Total Energy Consumption

  • End-use demand in Nova Scotia was 169 (PJ) in 2017. The largest sector for energy demand was transportation at 43% of total demand, followed by residential at 26%, industrial at 18%, and commercial at 13% (Figure 6). Nova Scotia’s total energy demand was the 8th largest in Canada, and the 12th largest on a per capita basis.
  • RPPs, including gasoline, diesel, and heating oil, were the largest fuel type consumed in Nova Scotia, accounting for 99 PJ, or 59%. Electricity and biofuels accounted for 37 PJ (22%) and 18 PJ (11%), respectively (Figure 7).
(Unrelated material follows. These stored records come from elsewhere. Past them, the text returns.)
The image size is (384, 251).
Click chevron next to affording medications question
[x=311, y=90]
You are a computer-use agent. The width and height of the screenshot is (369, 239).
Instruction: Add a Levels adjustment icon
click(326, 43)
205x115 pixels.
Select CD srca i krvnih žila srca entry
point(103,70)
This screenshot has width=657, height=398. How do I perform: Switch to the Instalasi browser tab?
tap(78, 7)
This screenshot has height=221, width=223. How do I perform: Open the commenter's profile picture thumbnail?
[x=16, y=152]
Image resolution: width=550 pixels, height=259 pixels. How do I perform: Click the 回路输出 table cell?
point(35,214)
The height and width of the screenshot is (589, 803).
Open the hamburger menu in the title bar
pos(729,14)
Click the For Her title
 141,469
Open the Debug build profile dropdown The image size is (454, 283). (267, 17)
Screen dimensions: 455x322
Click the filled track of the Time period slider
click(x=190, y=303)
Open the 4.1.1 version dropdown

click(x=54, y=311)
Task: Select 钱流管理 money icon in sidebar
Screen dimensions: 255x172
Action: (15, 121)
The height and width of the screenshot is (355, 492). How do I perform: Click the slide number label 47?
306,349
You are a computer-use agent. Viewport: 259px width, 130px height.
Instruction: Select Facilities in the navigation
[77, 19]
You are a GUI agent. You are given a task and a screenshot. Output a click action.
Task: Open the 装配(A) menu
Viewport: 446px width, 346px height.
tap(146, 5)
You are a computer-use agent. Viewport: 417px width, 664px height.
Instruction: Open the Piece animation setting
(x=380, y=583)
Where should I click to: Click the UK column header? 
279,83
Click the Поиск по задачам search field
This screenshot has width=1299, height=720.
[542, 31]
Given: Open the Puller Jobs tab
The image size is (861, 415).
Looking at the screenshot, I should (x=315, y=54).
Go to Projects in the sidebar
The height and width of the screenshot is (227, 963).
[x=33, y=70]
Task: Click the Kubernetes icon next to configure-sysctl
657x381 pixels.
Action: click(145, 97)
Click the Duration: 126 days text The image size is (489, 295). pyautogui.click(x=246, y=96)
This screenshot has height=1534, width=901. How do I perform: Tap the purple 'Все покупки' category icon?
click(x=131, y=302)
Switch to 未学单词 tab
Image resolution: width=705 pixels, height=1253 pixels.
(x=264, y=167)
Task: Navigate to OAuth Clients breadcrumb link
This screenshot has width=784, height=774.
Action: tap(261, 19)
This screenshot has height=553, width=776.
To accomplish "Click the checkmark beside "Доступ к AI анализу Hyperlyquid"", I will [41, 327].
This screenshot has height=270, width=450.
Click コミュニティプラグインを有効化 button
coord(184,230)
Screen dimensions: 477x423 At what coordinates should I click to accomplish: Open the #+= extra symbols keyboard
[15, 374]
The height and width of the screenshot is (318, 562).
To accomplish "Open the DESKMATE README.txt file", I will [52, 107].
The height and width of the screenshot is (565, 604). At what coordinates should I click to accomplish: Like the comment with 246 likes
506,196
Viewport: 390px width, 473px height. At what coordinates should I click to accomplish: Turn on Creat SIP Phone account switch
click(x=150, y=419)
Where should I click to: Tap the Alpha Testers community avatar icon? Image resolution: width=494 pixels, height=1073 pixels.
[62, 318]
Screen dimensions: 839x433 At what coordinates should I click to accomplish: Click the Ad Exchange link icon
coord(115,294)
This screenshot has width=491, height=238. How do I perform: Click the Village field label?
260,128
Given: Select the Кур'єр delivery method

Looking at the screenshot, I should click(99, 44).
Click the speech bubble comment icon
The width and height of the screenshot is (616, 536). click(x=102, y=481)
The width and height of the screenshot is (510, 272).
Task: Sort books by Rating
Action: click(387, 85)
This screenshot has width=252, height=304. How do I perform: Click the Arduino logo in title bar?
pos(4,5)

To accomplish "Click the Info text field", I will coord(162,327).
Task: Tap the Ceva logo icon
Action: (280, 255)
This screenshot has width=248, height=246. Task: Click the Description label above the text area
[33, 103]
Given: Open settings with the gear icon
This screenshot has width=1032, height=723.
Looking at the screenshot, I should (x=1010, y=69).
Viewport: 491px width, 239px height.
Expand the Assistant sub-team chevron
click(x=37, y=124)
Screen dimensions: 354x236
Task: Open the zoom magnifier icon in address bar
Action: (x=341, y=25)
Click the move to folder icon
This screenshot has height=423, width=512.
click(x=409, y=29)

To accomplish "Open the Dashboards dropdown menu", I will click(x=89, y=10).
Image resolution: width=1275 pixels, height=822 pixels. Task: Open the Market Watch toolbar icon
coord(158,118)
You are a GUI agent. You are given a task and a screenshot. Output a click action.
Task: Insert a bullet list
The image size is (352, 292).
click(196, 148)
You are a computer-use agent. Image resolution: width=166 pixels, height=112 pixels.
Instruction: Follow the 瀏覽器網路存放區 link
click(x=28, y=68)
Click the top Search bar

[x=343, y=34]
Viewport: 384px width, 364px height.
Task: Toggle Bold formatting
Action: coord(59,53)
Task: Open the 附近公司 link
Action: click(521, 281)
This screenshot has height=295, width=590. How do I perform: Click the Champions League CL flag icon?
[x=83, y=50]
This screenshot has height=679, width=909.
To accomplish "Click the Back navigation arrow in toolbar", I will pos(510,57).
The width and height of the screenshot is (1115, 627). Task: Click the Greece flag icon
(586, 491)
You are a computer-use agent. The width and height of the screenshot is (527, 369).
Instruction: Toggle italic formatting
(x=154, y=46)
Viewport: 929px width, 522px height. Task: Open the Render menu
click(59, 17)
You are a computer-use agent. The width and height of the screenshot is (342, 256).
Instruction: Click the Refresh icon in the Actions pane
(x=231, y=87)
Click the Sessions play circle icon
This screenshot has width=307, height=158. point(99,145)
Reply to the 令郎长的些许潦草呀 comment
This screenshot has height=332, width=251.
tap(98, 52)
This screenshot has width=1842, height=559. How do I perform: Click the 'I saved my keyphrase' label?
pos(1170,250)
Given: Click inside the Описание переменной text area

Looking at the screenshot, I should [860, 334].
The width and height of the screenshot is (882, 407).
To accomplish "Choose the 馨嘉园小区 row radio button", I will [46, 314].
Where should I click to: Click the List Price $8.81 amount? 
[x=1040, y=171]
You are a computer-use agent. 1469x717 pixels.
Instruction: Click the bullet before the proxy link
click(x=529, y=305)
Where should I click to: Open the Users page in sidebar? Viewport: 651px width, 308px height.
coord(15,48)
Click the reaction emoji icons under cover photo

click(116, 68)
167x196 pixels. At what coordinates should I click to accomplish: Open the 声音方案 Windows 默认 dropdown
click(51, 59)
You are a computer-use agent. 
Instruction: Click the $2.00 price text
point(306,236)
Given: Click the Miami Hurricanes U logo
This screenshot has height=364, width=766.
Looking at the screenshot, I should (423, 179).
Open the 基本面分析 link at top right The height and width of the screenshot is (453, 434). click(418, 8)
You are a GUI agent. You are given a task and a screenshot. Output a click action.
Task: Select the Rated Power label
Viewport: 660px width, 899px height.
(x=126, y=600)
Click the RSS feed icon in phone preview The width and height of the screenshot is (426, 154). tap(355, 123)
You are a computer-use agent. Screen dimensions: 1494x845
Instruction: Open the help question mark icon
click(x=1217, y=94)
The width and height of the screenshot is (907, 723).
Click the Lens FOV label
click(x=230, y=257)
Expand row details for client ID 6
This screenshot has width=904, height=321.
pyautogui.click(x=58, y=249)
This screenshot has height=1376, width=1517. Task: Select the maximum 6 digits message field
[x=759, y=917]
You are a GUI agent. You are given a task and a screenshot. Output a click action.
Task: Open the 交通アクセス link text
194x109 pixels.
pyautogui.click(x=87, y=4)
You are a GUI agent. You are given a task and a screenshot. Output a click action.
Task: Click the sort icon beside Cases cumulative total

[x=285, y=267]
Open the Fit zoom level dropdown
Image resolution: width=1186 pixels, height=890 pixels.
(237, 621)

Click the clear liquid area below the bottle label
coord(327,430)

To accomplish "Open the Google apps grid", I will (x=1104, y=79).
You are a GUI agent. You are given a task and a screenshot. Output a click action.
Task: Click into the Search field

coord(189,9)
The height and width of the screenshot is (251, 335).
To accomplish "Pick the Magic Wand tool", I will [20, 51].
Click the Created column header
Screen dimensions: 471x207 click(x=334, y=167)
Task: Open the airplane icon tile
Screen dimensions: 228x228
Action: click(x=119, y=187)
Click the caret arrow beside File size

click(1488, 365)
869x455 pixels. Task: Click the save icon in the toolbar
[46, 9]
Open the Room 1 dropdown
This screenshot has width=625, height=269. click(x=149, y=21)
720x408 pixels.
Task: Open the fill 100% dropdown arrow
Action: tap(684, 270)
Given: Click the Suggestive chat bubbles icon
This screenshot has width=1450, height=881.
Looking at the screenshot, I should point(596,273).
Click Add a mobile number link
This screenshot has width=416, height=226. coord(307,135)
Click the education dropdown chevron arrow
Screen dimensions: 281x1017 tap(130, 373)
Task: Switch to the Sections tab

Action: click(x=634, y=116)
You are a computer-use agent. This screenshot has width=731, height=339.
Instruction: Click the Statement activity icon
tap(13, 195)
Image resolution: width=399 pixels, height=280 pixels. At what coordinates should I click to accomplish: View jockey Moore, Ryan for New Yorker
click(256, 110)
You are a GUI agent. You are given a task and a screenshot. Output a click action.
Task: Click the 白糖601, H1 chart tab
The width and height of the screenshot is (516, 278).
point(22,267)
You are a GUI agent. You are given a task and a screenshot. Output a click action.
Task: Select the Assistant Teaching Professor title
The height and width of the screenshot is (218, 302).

Refined Petroleum Products

  • Gasoline consumed in Nova Scotia is primarily imported from refineries in the U.S. East Coast and Europe.
  • Total 2018 demand for RPPs in Nova Scotia was estimated at 55 Mb/d, or 3% of total Canadian RPP demand. Of Nova Scotia’s total demand, an estimated 27 Mb/d was for motor gasoline and an estimated 13 Mb/d was for diesel.
  • Nova Scotia’s per capita RPP consumption in 2018 was 3 406 litres (21 barrels), or 12% above the national average of 3 038 litres per capita.
  • RPP prices in Nova Scotia have been regulated by the NSUARB since 2009. Previously, RPP prices were set by the Minister of Service Nova Scotia and Municipal Relations. The NSUARB sets wholesale prices, minimum and maximum retail mark-ups, and maximum retail prices, including for gasoline and diesel.

Natural Gas

  • In 2018, Nova Scotia consumed an average of 66 MMcf/d of natural gas, which represented less than 1% of total Canadian demand.
  • Nova Scotia’s largest consuming sector for natural gas was the industrial sector, which consumed 48 MMcf/d in 2018. The commercial and residential sectors consumed 18 MMcf/d and 1 MMcf/d, respectively.

Electricity

  • In 2017, annual electricity consumption per capita in Nova Scotia was 11.1 megawatt hours (MW.h). Nova Scotia ranked 10th in Canada for per capita electricity consumption and consumed 24% less than the national average.
  • Nova Scotia’s largest consuming sector for electricity in 2017 was residential at 4.5 TW.h. The commercial and industrial sectors consumed 3.3 TW.h and 2.7 TW.h, respectively. Nova Scotia’s electricity demand has declined 7% since 2005.
  • In 2018, Nova Scotia generated 2.3 TW.h of electricity from renewable sources, or approximately 24% of total generation. As part of its Renewable Electricity Plan, and as laid out in the Renewable Electricity Regulations, Nova Scotia seeks to increase this number to 40% by 2020.

GHG Emissions

  • Nova Scotia’s GHG emissions in 2017 were 15.6 megatonnes (MT) of carbon dioxide equivalent (CO2e)Footnote 1. Nova Scotia’s emissions have declined 13% since 1990.
  • Nova Scotia emissions per capita are 16.4 tonnes CO2e – 16% below the Canadian average of 19.6 tonnes per capita.
  • The largest emitting sectors in Nova Scotia are electricity generation at 42% of emissions, transportation at 31%, and buildings (residential and commercial) at 14% (Figure 8).
  • Nova Scotia’s GHG emissions from the oil and gas sector in 2017 were 0.3 MT CO2e attributable to natural gas production and processing.
  • In 2017, Nova Scotia’s power sector emitted 6.5 MT CO2e emissions, which represents about 9% of Canadian emissions from power generation.

More Information

Data Sources

Provincial & Territorial Energy Profiles aligns with CER’s latest Canada’s Energy Future 2019 datasets. Energy Future uses a variety of data sources, generally starting with Statistics Canada data as the foundation, and making adjustments depending on individual province/territory circumstances.  Adjustments are necessary to ensure consistency and comparability across provinces/territories.